— WHAT YOU ARE ASKED TO DO —
Begin at the line with "Carolina Klint (156, 1365)" and write out every line after it, exactly, through the last line below, adding nothing.

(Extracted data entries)
---------------

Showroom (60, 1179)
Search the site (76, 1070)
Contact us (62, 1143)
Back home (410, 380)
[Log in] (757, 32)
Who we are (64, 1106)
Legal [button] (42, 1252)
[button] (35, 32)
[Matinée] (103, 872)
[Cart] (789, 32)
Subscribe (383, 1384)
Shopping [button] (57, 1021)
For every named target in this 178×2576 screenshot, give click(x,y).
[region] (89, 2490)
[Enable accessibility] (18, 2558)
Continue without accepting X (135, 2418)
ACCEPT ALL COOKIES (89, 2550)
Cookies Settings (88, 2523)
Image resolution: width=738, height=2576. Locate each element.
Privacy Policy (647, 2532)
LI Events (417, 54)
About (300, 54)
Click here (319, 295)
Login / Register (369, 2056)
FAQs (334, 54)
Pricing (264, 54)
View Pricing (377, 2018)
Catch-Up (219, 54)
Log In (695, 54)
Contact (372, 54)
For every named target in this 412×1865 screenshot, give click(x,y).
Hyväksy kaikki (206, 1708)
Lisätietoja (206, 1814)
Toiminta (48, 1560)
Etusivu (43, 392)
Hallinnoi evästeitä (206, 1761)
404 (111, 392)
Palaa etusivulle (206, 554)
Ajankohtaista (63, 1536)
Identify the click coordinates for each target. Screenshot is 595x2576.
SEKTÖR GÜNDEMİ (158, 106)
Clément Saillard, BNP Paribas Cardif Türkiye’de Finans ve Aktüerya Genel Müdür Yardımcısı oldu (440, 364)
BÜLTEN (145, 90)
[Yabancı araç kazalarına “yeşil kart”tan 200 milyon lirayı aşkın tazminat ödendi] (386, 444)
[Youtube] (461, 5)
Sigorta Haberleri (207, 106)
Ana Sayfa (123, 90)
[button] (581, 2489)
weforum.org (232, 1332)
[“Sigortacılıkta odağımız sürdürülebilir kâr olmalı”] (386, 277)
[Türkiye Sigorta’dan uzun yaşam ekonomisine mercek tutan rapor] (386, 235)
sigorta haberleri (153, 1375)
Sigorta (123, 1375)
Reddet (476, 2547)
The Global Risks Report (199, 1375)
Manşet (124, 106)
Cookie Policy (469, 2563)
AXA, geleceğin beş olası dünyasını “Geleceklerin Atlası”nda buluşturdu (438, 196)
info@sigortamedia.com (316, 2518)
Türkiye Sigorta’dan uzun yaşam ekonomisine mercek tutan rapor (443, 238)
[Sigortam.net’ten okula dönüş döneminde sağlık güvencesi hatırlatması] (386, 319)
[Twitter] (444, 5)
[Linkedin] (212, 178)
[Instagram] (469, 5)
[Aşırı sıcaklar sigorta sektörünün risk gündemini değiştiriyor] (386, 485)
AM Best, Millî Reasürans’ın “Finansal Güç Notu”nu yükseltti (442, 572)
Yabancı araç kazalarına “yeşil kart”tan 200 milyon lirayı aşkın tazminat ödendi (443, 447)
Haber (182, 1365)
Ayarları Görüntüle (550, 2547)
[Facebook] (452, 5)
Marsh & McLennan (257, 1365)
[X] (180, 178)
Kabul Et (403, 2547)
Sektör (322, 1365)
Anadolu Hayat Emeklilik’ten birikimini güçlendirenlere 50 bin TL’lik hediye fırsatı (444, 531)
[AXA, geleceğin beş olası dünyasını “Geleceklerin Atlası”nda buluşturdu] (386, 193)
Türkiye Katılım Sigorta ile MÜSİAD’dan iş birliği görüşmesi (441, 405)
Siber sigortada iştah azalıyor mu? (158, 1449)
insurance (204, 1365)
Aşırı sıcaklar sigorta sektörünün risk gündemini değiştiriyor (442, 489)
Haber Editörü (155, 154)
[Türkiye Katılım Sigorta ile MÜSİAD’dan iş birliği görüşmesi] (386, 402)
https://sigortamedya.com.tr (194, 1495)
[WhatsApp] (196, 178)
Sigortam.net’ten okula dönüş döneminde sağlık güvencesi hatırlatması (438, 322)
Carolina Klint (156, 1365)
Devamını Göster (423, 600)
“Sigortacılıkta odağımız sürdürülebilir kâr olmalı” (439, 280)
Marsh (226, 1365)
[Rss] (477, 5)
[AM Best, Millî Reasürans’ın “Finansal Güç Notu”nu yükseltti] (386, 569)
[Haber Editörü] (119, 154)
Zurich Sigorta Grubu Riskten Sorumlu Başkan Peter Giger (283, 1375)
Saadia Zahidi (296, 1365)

---------------

— FINAL ANSWER —
Carolina Klint (156, 1365)
Devamını Göster (423, 600)
“Sigortacılıkta odağımız sürdürülebilir kâr olmalı” (439, 280)
Marsh (226, 1365)
[Rss] (477, 5)
[AM Best, Millî Reasürans’ın “Finansal Güç Notu”nu yükseltti] (386, 569)
[Haber Editörü] (119, 154)
Zurich Sigorta Grubu Riskten Sorumlu Başkan Peter Giger (283, 1375)
Saadia Zahidi (296, 1365)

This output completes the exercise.